## DATA FOR REVIEW
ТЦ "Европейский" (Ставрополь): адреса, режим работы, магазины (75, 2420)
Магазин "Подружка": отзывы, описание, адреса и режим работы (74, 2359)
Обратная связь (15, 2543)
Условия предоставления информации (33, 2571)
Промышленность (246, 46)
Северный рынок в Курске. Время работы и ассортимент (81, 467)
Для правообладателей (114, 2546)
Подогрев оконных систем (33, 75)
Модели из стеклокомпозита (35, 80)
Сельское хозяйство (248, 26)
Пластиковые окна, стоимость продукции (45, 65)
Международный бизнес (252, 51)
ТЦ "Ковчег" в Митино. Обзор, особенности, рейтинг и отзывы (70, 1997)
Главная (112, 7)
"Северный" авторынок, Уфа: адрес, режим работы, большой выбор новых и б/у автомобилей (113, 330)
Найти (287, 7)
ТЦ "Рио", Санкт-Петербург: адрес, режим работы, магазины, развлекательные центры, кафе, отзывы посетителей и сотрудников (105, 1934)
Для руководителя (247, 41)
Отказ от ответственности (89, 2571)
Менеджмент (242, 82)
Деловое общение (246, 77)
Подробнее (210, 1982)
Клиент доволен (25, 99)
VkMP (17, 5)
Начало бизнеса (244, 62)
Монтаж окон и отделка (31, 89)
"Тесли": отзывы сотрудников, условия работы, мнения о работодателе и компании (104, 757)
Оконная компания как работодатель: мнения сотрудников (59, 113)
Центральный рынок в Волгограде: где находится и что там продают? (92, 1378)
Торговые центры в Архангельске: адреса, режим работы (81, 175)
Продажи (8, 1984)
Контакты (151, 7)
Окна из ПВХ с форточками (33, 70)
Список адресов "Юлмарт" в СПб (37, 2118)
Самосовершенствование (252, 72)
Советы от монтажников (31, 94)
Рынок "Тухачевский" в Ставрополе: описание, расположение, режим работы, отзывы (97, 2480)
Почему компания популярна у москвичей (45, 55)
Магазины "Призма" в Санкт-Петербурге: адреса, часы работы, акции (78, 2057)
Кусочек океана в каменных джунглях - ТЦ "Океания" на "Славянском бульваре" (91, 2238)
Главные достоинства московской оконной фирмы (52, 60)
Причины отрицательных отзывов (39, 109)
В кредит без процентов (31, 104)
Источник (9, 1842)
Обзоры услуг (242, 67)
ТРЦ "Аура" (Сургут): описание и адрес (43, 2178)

## TASK
Write out the records above exactly, from the opening line to the line with "Главная (112, 7)", including both, with nothing added.

## OUTPUT BELOW
ТЦ "Европейский" (Ставрополь): адреса, режим работы, магазины (75, 2420)
Магазин "Подружка": отзывы, описание, адреса и режим работы (74, 2359)
Обратная связь (15, 2543)
Условия предоставления информации (33, 2571)
Промышленность (246, 46)
Северный рынок в Курске. Время работы и ассортимент (81, 467)
Для правообладателей (114, 2546)
Подогрев оконных систем (33, 75)
Модели из стеклокомпозита (35, 80)
Сельское хозяйство (248, 26)
Пластиковые окна, стоимость продукции (45, 65)
Международный бизнес (252, 51)
ТЦ "Ковчег" в Митино. Обзор, особенности, рейтинг и отзывы (70, 1997)
Главная (112, 7)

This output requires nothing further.